• **Aim of the exercise**
Look through the records below for the line holding "Beaverhills Biosphere (500, 1355)". Write it out exactly, with each following line through the line holding "Elektron xidmətlər (562, 95)".

• **Provided entries**
|---|
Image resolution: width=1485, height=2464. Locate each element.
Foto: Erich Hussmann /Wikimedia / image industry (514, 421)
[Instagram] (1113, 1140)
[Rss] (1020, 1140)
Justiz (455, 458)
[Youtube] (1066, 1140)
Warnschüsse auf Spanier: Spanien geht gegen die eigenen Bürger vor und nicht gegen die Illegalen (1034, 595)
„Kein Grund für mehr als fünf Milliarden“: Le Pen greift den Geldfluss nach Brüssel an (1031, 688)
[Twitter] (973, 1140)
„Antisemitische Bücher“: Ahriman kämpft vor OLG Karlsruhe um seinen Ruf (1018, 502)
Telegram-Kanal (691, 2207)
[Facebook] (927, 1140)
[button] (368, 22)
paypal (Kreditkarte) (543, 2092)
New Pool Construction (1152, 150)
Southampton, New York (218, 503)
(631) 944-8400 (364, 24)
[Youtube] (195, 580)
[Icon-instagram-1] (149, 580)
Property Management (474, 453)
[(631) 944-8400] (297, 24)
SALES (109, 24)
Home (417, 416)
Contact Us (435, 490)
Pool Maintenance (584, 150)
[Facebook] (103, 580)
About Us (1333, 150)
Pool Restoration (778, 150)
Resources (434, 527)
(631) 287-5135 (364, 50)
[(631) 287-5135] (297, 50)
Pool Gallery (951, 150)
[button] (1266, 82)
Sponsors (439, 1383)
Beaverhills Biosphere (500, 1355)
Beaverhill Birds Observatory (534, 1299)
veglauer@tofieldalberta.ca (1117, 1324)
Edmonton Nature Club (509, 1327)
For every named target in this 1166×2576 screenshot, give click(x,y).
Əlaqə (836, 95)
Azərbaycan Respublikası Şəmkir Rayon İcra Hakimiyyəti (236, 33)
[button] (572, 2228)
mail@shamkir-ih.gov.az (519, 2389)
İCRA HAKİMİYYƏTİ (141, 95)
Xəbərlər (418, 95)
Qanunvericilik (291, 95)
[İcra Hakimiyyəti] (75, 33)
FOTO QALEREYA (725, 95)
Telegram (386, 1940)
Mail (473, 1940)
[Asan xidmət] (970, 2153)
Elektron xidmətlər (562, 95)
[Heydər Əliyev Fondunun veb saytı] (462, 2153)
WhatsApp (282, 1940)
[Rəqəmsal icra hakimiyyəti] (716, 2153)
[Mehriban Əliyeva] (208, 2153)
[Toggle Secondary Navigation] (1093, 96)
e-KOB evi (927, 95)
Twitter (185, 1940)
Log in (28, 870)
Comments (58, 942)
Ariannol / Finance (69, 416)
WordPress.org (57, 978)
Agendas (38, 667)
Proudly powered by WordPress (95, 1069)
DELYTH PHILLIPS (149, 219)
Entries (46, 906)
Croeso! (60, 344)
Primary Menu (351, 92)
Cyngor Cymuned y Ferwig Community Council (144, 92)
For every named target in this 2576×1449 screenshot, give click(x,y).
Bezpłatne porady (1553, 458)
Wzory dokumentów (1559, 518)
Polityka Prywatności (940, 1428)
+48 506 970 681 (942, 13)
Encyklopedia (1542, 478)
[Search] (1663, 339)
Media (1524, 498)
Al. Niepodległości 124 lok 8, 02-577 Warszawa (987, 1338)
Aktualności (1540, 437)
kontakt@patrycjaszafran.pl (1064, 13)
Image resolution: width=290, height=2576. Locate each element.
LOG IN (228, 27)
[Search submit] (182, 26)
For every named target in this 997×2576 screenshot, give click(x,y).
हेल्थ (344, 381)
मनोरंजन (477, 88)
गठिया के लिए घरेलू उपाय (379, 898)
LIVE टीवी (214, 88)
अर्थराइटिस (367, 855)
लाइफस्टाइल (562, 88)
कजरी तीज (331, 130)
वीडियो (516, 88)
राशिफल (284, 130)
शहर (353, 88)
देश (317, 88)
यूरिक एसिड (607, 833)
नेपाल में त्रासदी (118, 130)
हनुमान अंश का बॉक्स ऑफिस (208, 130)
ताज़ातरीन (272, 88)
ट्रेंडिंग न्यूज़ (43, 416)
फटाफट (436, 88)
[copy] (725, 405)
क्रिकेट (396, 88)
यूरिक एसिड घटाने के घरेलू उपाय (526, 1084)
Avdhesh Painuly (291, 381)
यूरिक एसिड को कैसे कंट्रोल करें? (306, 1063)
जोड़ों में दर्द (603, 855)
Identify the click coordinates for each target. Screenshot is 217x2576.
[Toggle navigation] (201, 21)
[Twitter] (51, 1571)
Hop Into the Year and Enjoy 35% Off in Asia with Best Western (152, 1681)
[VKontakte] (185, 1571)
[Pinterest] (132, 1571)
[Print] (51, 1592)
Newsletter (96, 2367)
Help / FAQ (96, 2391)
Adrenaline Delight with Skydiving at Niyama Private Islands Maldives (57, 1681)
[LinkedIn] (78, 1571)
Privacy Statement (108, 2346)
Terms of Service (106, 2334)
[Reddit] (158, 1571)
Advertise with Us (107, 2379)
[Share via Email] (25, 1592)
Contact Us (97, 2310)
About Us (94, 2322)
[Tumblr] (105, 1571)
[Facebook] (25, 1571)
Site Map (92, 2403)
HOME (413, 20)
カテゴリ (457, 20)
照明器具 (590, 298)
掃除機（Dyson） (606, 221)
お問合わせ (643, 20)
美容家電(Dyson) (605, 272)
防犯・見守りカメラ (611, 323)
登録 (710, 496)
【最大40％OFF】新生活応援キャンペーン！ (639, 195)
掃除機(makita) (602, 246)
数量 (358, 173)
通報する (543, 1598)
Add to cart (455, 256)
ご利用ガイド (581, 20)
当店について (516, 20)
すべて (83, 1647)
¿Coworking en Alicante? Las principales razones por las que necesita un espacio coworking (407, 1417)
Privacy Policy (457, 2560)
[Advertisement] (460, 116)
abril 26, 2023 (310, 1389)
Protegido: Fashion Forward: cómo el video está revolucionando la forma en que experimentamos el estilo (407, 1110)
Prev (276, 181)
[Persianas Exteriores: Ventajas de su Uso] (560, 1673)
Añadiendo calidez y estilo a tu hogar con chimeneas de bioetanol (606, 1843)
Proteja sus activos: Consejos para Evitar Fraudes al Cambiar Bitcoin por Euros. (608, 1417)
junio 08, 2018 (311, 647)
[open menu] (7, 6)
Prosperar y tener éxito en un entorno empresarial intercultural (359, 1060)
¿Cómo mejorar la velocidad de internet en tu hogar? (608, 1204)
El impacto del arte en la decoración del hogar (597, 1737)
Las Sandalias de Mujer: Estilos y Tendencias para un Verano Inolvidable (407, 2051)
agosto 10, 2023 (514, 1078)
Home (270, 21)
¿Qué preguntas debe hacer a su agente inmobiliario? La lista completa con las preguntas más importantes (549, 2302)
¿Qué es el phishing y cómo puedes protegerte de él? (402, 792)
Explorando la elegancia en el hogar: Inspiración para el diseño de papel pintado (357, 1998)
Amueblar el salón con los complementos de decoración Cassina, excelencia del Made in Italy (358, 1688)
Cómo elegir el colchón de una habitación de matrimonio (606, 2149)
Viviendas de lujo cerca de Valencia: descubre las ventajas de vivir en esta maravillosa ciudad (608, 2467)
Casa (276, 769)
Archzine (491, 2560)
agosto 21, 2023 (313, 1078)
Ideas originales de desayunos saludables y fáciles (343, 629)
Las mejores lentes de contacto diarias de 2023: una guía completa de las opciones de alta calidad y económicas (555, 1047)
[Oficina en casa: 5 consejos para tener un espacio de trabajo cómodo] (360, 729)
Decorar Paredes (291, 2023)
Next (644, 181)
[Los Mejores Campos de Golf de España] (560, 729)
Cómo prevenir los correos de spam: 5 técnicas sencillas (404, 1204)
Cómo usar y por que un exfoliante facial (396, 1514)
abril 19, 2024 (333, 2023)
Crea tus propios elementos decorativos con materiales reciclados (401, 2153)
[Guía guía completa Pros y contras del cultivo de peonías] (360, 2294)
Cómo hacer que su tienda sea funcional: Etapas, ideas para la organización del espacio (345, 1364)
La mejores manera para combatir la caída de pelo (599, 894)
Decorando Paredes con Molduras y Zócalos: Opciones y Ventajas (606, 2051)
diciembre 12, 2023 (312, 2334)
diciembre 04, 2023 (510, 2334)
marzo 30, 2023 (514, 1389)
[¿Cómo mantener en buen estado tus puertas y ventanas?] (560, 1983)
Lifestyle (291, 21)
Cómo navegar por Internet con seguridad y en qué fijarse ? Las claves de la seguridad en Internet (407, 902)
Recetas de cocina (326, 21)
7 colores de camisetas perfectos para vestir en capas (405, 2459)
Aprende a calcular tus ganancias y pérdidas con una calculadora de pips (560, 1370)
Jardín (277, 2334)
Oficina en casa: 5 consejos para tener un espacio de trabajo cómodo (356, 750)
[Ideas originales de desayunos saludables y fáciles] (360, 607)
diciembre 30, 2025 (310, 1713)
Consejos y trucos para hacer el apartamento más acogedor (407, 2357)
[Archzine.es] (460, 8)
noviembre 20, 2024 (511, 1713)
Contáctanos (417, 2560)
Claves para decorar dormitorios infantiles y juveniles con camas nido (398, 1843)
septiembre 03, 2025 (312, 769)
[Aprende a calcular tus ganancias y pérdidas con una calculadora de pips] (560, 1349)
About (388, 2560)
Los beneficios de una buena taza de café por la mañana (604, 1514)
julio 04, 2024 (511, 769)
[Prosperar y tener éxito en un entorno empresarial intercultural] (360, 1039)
|---|
• **Answer to this task**
Beaverhills Biosphere (500, 1355)
Beaverhill Birds Observatory (534, 1299)
veglauer@tofieldalberta.ca (1117, 1324)
Edmonton Nature Club (509, 1327)
For every named target in this 1166×2576 screenshot, give click(x,y).
Əlaqə (836, 95)
Azərbaycan Respublikası Şəmkir Rayon İcra Hakimiyyəti (236, 33)
[button] (572, 2228)
mail@shamkir-ih.gov.az (519, 2389)
İCRA HAKİMİYYƏTİ (141, 95)
Xəbərlər (418, 95)
Qanunvericilik (291, 95)
[İcra Hakimiyyəti] (75, 33)
FOTO QALEREYA (725, 95)
Telegram (386, 1940)
Mail (473, 1940)
[Asan xidmət] (970, 2153)
Elektron xidmətlər (562, 95)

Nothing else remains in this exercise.